Angelo Paradiso

Personal information
- Date of birth: 14 February 1977 (age 48)
- Place of birth: Rome, Italy
- Height: 1.79 m (5 ft 10 in)
- Position(s): Midfielder

Youth career
- Lazio

Senior career*
- Years: Team / Apps / (Gls)
- 1996–1998: Teramo / 48 / (7)
- 1998–1999: Napoli / 29 / (2)
- 1999–2000: Lecce / 3 / (0)
- 2000–2001: Cesena / 18 / (2)
- 2001: Ravenna / 4 / (0)
- 2001–2003: Lucchese / 15 / (0)
- 2003: Carrarese / 12 / (4)
- 2003–2004: Bellinzona / 7 / (0)
- 2004–2005: Pisa / 10 / (1)
- 2005: YF Juventus / 0 / (0)
- 2005–2006: Chieti / 10 / (0)
- 2006–2007: Birkirkara (Semi-pro) / ? / (?)
- 2007–2008: Rieti (Amateur) / ? / (?)
- 2009–2010: Ibiza-Eivissa (Amateur) / ? / (?)
- Total:  / 156 / (7)

= Angelo Paradiso =

Italian footballer (born 1977)

Angelo Paradiso (born 14 February 1977) is a former Italian professional footballer.
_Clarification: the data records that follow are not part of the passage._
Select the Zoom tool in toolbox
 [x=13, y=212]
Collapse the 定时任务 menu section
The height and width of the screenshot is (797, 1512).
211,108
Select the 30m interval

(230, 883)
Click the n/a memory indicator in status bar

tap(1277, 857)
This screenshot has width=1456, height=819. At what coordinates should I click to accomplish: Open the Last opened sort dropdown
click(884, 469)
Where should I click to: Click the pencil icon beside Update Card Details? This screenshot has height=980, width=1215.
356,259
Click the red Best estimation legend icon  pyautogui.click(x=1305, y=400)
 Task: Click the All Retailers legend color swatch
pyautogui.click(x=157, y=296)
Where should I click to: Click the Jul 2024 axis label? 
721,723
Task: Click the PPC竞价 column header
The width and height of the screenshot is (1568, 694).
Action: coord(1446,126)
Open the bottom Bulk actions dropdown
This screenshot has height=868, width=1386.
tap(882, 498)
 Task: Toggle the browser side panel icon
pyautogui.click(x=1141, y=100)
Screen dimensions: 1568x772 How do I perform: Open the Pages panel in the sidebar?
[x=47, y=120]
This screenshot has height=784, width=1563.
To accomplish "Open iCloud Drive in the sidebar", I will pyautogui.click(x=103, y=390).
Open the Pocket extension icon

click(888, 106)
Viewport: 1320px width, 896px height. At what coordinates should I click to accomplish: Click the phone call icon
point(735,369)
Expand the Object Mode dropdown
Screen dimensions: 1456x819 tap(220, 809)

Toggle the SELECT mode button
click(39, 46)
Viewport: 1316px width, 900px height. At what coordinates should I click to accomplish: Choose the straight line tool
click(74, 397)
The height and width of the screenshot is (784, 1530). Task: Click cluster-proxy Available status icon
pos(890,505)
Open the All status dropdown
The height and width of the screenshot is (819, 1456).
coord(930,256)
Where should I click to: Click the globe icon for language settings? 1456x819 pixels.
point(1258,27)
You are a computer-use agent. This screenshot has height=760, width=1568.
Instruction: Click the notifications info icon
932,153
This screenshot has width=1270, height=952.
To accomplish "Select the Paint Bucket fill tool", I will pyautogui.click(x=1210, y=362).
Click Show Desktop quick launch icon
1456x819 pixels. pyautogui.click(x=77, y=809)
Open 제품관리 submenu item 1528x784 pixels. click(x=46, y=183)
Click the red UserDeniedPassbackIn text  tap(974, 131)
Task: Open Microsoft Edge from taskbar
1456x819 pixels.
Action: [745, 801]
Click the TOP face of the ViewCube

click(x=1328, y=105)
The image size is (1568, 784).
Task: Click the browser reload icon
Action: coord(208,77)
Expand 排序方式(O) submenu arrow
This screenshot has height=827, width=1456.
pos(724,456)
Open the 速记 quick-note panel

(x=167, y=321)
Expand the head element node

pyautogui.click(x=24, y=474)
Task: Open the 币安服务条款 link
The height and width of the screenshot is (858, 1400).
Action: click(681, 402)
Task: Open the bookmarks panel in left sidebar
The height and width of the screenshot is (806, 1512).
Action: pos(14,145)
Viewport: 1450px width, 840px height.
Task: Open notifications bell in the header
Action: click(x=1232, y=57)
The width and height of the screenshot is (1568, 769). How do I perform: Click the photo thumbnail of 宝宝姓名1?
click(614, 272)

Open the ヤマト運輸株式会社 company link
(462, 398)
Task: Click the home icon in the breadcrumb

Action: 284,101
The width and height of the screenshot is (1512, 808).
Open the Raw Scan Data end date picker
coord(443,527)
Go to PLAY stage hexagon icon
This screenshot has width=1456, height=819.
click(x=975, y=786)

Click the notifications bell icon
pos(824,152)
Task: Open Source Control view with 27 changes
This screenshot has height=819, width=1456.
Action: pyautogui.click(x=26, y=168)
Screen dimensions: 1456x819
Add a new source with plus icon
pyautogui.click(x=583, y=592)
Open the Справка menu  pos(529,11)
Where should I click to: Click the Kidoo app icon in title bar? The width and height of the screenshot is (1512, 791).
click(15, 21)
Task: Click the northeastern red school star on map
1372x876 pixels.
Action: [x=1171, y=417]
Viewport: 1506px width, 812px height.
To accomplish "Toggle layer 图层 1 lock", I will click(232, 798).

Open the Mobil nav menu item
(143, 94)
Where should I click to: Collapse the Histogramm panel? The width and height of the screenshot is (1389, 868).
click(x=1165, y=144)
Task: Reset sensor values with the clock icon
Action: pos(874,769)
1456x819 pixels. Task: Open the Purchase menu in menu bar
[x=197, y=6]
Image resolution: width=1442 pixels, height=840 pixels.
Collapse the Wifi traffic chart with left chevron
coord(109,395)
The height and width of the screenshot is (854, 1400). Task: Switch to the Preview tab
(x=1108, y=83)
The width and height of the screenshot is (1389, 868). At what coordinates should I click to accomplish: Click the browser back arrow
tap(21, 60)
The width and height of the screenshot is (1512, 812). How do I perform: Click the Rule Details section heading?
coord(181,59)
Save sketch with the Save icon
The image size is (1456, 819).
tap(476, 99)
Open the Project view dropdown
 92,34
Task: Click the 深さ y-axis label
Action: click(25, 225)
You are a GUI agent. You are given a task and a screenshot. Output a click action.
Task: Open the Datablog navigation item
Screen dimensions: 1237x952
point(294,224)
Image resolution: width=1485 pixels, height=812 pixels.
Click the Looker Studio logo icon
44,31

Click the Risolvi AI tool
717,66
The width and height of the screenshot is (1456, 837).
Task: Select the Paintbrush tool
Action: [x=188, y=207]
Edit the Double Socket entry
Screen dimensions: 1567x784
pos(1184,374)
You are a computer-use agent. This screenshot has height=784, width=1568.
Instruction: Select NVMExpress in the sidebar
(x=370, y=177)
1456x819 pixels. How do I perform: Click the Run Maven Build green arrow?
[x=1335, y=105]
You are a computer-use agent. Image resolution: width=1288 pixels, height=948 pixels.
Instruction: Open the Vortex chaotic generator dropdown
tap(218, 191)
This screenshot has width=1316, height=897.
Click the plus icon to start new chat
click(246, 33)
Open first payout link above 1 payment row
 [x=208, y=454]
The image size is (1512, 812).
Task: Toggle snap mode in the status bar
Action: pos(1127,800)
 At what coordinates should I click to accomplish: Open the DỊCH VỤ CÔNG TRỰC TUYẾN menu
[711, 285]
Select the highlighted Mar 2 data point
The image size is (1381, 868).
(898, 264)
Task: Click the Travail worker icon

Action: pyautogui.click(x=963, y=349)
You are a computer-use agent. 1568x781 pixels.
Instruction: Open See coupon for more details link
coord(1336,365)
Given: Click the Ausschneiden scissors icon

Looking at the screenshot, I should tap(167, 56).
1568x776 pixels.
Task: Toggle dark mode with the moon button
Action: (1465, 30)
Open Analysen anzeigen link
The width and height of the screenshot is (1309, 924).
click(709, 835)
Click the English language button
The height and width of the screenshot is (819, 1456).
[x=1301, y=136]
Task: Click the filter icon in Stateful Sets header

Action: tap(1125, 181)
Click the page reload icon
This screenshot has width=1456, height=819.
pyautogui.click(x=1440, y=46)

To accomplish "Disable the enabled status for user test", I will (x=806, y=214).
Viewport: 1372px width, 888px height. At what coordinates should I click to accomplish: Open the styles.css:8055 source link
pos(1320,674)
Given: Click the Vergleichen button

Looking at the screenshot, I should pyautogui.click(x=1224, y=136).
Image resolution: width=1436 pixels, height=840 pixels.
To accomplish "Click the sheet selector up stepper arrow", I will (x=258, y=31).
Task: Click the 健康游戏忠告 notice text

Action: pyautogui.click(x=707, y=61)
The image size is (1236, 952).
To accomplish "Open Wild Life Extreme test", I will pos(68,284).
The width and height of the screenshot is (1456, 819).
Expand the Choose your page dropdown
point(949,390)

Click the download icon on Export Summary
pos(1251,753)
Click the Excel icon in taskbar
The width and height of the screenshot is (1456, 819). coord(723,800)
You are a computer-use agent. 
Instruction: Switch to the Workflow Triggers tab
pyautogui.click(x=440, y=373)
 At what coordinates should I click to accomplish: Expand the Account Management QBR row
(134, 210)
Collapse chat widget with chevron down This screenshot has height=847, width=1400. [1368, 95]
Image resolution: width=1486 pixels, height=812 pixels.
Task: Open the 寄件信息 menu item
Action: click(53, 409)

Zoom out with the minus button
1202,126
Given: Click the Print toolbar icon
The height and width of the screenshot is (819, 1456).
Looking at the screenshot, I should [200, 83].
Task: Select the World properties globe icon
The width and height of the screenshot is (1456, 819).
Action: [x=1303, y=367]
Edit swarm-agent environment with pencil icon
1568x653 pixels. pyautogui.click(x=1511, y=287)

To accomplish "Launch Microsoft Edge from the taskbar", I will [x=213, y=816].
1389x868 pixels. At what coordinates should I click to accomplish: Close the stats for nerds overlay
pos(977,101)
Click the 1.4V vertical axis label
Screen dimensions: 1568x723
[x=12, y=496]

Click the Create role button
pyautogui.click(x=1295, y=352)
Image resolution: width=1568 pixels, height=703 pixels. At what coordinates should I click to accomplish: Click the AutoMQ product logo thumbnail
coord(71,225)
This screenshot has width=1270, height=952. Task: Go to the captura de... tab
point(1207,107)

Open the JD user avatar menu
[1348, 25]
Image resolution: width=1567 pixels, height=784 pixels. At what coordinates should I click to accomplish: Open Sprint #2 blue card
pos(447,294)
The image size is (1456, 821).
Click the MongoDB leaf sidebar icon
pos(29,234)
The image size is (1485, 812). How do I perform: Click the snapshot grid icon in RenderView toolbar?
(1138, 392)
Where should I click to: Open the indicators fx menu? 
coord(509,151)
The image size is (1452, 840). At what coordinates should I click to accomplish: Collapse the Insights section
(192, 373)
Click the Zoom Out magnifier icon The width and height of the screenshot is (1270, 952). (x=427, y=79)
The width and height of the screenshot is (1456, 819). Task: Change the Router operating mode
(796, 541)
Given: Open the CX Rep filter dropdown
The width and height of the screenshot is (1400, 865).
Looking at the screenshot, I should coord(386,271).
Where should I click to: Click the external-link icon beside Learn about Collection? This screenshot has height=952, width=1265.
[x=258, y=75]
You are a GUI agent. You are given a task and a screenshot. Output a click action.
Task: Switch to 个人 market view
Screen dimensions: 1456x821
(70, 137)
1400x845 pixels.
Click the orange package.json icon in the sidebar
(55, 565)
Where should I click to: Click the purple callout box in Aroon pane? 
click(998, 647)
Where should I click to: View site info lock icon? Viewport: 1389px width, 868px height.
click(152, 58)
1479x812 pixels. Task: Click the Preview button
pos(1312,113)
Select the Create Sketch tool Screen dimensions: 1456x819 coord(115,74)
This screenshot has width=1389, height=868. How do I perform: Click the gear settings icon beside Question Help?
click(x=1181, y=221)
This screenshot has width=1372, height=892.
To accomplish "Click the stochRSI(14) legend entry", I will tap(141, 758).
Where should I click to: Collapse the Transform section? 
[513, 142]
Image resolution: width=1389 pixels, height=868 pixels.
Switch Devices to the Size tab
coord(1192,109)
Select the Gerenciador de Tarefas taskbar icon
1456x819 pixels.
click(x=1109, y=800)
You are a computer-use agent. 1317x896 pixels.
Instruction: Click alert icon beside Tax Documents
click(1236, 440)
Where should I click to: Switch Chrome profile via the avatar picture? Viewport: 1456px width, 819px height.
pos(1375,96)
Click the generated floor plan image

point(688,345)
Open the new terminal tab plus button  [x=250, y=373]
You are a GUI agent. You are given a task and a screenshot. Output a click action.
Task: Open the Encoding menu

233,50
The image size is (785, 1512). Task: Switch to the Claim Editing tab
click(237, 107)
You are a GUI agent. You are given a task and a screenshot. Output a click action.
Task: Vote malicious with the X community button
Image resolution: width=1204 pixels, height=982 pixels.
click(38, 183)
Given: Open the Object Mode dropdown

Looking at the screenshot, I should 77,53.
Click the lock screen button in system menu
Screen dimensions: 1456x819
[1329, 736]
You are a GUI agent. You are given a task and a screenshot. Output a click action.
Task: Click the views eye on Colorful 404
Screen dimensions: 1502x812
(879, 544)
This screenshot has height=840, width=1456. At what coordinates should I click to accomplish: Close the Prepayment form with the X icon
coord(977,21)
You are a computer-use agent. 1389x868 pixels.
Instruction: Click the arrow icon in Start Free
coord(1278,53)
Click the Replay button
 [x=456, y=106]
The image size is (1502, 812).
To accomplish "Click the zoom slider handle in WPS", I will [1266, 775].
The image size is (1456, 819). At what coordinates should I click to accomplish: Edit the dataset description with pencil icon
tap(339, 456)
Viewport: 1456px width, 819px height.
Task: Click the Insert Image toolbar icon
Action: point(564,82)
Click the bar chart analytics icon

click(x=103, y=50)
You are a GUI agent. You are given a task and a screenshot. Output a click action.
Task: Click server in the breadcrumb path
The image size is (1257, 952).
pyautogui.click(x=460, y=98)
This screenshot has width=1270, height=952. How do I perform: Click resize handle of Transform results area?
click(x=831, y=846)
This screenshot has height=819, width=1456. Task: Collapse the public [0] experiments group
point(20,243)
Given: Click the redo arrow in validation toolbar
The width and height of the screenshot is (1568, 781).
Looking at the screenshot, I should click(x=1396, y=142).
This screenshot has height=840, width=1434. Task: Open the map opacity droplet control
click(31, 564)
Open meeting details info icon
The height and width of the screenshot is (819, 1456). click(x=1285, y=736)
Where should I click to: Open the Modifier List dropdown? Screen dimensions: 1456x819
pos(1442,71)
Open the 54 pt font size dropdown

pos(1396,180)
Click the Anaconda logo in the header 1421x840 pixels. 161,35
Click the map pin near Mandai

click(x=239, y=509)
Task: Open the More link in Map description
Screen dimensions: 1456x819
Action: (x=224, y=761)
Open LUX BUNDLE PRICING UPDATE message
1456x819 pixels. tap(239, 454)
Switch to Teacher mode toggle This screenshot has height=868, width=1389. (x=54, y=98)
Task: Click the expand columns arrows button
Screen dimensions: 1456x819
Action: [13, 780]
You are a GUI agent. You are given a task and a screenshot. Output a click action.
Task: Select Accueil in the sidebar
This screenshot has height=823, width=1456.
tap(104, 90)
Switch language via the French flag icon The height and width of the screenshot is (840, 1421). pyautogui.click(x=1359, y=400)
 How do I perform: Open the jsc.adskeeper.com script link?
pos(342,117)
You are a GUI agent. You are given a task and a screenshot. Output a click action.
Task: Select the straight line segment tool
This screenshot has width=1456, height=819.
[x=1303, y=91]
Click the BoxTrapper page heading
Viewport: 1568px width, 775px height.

Paradiso spent his career mainly at Serie C1 and Serie C2. He also played 3 Serie A matches.

==Biography==
Paradiso started his professional career at Teramo. He played two season at Serie C2 before signed by Serie B side S.S.C. Napoli. In 1999, he joined Serie A side Lecce, but in mid-season joined Cesena of Serie B in a co-ownership deal. He followed Cesena relegated to Serie C1, but joined Ravenna of Serie B in mid-season. The team failed to avoid relegation and Paradiso joined Lucchese of Serie C1. After just played 15 league matches in 1 1/2 seasons, he joined league rival Carrarese but faced another relegation. In 2003-04 season, he joined Bellinzona of Italian speaking region of Switzerland. He played only 7 matches at Challenge League and moved to Pisa of Serie C1 then for Chieti. After the relegation of Chieti, he moved to Maltese club Birkirkara and played two matches at 2006–07 UEFA Champions League. He then returned to Italy for Serie D (non-professional, regional league or Italian 5th level).

In 2009, he joined Spanish side Ibiza-Eivissa of Tercera División. But the team later was expelled from the league due to late payment of wages. He followed the team to play at Regional de Ibiza y Formentera (Spanish fifth level).